I have the following pandas DataFrame in Python3.x, with several numeric columns and two columns with strings:
import numpy as np
import pandas as pd
dict = {"numericvals": np.repeat(25, 8),
"numeric":np.repeat(42, 8),
"first":["beneficiary, duke", "compose", "herd primary", "stall", "deep", "regular summary classify", "timber", "property”],
"second": ["abcde”, "abcde”, "abcde”, "abcde”, "abcde”, "abcde”, "abcde”, "abcde”]}
df = pd.DataFrame(dict1)
df = df[['numeric', 'numericvals', 'first', 'second']]
print(df)
numeric numericvals first second
0 42 25 beneficiary, duke abcde
1 42 25 compose abcde
2 42 25 herd primary abcde
3 42 25 stall abcde
4 42 25 deep abcde
5 42 25 regular summary classify abcde
6 42 25 timber abcde
7 42 25 property abcde
The column first contains one or more strings. If there are more that one, these are separated by either a space or comma.

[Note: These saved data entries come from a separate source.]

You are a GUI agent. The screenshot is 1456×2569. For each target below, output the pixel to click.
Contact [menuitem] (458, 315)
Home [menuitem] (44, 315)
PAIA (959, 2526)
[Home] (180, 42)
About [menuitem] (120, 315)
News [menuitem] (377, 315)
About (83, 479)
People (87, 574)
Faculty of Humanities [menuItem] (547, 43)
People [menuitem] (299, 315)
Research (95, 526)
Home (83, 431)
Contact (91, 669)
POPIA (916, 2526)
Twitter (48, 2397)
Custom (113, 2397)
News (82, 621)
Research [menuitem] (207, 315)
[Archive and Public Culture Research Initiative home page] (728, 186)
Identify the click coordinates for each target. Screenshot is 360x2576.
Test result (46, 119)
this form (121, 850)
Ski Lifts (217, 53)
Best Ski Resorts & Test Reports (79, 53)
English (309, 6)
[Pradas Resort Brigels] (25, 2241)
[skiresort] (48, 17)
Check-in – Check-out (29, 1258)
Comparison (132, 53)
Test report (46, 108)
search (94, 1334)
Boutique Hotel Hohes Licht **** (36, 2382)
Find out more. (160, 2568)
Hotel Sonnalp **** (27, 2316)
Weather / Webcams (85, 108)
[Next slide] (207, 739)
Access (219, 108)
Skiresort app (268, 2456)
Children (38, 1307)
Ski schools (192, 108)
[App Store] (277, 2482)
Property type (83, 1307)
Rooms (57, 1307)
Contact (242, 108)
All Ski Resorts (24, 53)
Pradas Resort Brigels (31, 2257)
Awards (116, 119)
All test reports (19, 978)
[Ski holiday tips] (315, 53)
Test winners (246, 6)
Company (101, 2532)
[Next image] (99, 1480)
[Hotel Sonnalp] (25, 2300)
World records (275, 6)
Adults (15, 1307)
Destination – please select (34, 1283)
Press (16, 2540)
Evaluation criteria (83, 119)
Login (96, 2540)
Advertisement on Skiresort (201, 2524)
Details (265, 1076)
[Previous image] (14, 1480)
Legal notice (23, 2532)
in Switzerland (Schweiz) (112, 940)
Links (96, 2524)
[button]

My goal is to create a column recording the length of strings in first which are longer or shorter in length than the strings in second. If these are the same size, this case should be ignored.
My idea would be to create two lists:
longer = []
shorter = []
If the string in first is longer, append the string length via len() in longer. If the string is shorter, record the string length in short via len().
Here is how the analysis should look like (in pandas DataFrame format):
numericvals numeric first second longer shorter
0 25 42 beneficiary, duke abcde 11 4
1 25 42 compose abcde 7 0
2 25 42 herd primary abcde 7 4
3 25 42 stall abcde 0 0
4 25 42 deep abcde 0 4
5 25 42 regular summary classify abcde 7, 7, 8 0
6 25 42 timber abcde 6 0
7 25 42 property abcde 8 0
I don't know how to deal with multiple strings in first, especially if there are 3. How should one do this comparison in pandas?